El espíritu de Dios, el Espíritu Santo, no es algo tan abstracto y escurridizo que no pueda ser fijado. San Pablo, en la carta a los gálatas, describe al Espíritu Santo en términos tan claros que sólo pueden ser interpretados abstractos y ambiguos por alguna racionalización auto-sirviente. ¿Cómo describe y define al Espíritu santo?
Para hacer las cosas claras, establece un contraste diciéndonos primeramente lo que no es el Espíritu Santo. El espíritu de Dios -nos dice- no es el espíritu de auto-indulgencia, vicio sexual, envidia, rivalidad, antagonismo, mal genio, peleas, embriaguez y faccionalismo. Cuando cultivamos estas inclinaciones en nuestras vidas, no deberíamos engañarnos a nosotros mismos pensando que vivimos en el espíritu de Dios, al margen de lo frecuente, sincera y piadosa sea nuestra práctica religiosa. El Espíritu Santo -nos dice- es el espíritu de caridad, gozo, paz, paciencia, amabilidad, bondad, confianza, mansedumbre y castidad. Sólo cuando vivimos dentro de estas virtudes vivimos dentro del espíritu de Dios
Por tanto, así es como el juicio funciona: El espíritu de Dios (caridad, gozo, paz, paciencia, amabilidad, bondad, confianza, mansedumbre y castidad) ha sido revelado. Nosotros podemos optar por vivir dentro de las virtudes de ese espíritu o, por lo contrario, podemos optar por vivir dentro de los opuestos (auto-indulgencia, vicio sexual, rivalidad, antagonismo, mal genio, peleas, embriaguez y faccionalismo). Una elección conduce a la vida con Dios, la otra conduce lejos de Dios. Y esa elección la hacemos nosotros; no viene de fuera. Nosotros nos juzgamos a nosotros mismos. Dios no juzga a nadie. Dios no necesita hacerlo.

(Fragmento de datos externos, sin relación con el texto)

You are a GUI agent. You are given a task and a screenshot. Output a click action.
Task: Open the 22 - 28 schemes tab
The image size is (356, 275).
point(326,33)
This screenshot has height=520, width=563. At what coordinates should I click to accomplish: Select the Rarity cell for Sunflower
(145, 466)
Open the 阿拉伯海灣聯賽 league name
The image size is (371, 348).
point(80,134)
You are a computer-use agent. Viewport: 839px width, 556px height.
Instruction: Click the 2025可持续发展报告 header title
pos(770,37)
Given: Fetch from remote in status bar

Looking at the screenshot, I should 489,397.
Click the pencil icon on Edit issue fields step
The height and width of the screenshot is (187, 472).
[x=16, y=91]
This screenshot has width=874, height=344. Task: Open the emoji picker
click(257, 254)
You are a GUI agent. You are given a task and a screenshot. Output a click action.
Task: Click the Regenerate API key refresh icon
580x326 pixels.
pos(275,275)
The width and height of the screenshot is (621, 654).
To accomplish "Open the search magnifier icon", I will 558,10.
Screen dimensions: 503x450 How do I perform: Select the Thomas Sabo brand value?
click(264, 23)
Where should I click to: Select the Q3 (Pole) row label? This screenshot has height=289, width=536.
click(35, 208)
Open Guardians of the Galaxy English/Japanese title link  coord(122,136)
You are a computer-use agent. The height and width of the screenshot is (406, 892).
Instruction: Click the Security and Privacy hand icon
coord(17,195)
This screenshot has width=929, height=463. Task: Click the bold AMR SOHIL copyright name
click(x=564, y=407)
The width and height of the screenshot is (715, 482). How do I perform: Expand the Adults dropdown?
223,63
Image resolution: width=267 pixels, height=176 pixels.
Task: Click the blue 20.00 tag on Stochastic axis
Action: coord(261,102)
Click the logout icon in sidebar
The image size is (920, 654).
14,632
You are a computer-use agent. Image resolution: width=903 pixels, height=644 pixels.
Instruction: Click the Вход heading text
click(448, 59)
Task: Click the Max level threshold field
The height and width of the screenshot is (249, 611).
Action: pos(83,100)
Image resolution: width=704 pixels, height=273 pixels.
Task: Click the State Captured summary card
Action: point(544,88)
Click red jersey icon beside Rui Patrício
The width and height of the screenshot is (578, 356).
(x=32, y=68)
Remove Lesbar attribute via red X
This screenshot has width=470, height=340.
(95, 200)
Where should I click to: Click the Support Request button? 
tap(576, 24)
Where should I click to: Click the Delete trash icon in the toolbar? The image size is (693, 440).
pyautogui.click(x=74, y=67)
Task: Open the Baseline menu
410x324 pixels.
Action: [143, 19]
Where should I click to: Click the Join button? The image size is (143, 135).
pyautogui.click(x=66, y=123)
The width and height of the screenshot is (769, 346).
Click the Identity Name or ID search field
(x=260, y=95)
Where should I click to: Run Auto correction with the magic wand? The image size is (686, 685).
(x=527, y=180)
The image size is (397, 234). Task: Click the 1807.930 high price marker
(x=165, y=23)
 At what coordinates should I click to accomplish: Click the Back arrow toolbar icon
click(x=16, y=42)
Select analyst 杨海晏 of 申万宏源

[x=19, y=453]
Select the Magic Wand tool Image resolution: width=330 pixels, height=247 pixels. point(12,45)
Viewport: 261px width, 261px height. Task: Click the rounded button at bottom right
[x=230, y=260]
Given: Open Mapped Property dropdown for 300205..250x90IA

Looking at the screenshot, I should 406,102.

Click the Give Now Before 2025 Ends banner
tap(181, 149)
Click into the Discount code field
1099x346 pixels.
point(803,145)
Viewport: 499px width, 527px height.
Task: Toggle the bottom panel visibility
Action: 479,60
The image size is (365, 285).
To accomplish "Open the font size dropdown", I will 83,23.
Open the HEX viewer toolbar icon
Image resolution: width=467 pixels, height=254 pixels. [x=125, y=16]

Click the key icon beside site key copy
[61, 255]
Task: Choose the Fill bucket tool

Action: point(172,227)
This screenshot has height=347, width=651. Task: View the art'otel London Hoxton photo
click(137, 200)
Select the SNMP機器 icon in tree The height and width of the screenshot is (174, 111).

Cuando vemos las cosas en esta perspectiva, también se clarifican bastantes malentendidos que causan confusión en las mentes de los creyentes, como también en las mentes de sus críticos. Muy frecuentemente, por ejemplo, oímos esta crítica: Si Dios es todo bueno, todo amoroso, todo misericordioso, ¿cómo puede condenar a alguien al infierno por toda la eternidad? Una pregunta válida, aunque no particularmente reflexiva. ¿Por qué? Porque Dios no juzga a nadie; Dios no castiga a nadie; Dios no condena a nadie al infierno. Nosotros nos hacemos estas cosas a nosotros mismos: nos juzgamos, nos castigamos y nos ponemos en varias formas de infierno cada vez que optamos por no vivir en la luz, la verdad y el espíritu de Dios. Y ese juicio es auto-infligido, ese castigo es auto-infligido y esos fuegos del infierno son auto-infligidos.
Hay algunas lecciones en esto. Primero -como acabamos de ver- el hecho de que Dios no juzgue a nadie, ayuda a clarificar nuestra teodicea, esto es, ayuda a desinflar todos esos malentendidos acerca de la misericordia de Dios y la acusación de que un Dios todo misericordioso pueda condenar a alguien al fuego eterno del infierno. Más allá de esto, hay un fuerte desafío para que nosotros seamos menos jueces en nuestras vidas, para dejar al trigo y la cizaña ser separados a su tiempo, para dejar a la luz misma juzgar la tiniebla, dejar a la verdad misma juzgar la falsedad; y -como el papa Francisco- ser menos rápidos en ofrecer juicios en nombre de Dios y más propensos a decir: “¿Quién soy yo para juzgar?”